DaMattster (977781) | more than 3 years ago | (#32644982)

Given Comcast's strong anti-net neutrality stance and propsensity towards censorship, I agree with the FCC. The merger should be blocked because it does not serve a really good purpose. It just creates a giant media conglomerate with far reaching arms into government. Comcast and NBC Universal should remain separate entities.

Re:Agree with the FCC (0)

Anonymous Coward | more than 3 years ago | (#32645072)

Comcast and NBC Universal should remain separate entities.
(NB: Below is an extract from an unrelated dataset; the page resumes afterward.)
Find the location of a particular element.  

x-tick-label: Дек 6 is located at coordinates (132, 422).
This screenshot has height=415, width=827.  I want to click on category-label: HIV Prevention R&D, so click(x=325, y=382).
they would be... under an NBCComcast / ComcastNBC umbrella.

Re:Agree with the FCC (1)

JoeRandomHacker (983775) | more than 3 years ago | (#32645736)

Comcast and NBC Universal should remain separate entities.

they would be... under an NBCComcast / ComcastNBC umbrella.

However, Comcast would own a majority of the new company, so they get to set the agenda. They already do this in partnerships (or Joint Ventures) with other companies, including mine.

What about the FCC? (1)

bonch (38532) | more than 3 years ago | (#32645444)

In a letter sent to the FCC Monday (PDF), the groups argue the new $30 billion entity would have unprecedented control over the media landscape, raising antitrust concerns.

The same FCC that's trying to regain control of the internet and tax major websites? Where are the concerns over that?